Они не шли, а бежали, и стрелок не решился тратить время на предупредительный выстрел. Лысый свалился около Гвоздя, а Монька чуть впереди Митьки. А когда с ними было покончено, с места сорвались Васька и Пашка. Морозную тьму снова озарили две вспышки, и два выстрела далеко разнеслись в угрюмом молчании тундры. Стрелок, не помня себя, подскочил к Варваре, бил его ногами и прикладом, то рывком поднимал на ноги, то в неистовстве снова валил в снег. Отупевший Варвара мотался под его ударами, как ватный.
– Что же вы со мной сделали! – кричал с рыданием стрелок. – Мне же отчитываться за вас! Убить за это мало!
Немного успокоившись, он приказал Варваре идти вперед. Варвара с трудом передвигал ногами. Земля наклонялась и опрокидывалась, звезды разъяренно сверкали то сверху, то с боков, то под ногами. У трех тел – Лешки Гвоздя, Лысого и Пашки Гада – Варвара замер. Тела лежали лицами вниз, головами вперед. Стрелок бешено матерился.
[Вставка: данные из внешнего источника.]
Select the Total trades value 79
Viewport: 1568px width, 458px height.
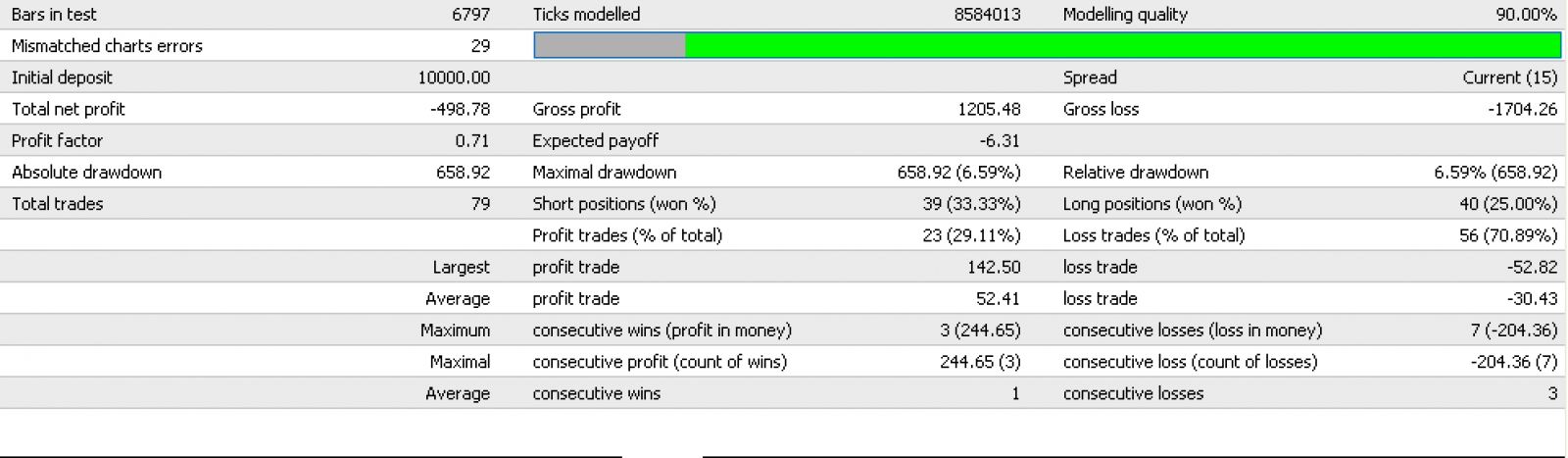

– Шире шаг! Не смей останавливаться!
Варвара прибавил шагу. Он шел все быстрее, потом побежал. Вначале стрелок нагонял его, затем стал отставать. Варвара мчался исступленно и безрассудно, с каждым шагом увеличивая разрыв между собой и стрелком. На вершине какого-то пригорочка Варвару настигла пуля. Стрелок рухнул в снег недалеко от Варвары. Он задохнулся, выронил винтовку, в ярости сорвал с себя шапку. А когда воздуха в его легких набралось на голос, он зарыдал тонко и пронзительно. Он запрокинул вверх голову, как худой пес, и выл на зловеще сверкавшие звезды.
Часть вторая. Язык, который ненавидит
Очерки о блатном языке с толковым словарем
Философия блатного языка
Это, конечно, профессиональный жаргон, а не язык. Он предназначен обслуживать деловые потребности воровства и проституции. Он использует общенародный русский и прячется от него за системой намеков и переиначивания слов и смысла слов. Он зашифровывает себя от постороннего понимания. Это лишь практическая сторона. Есть и другая – и не сторона, а суть. Воровской жаргон, ставший основой лагерного языка, есть речь ненависти, презрения, недоброжелательства. Он обслуживает вражду, а не дружбу, он выражает вечное подозрение, вечный страх предательства, вечный ужас наказания. Этот язык не знает радости. Он пессимистичен. Он не признает дружбы и товарищества. Ненависть и боязнь, недоверие, уверенность, что люди – сплошь мерзавцы, ни один не заслуживает хорошего отношения – такова его глубинная философия. Это язык – мизантроп.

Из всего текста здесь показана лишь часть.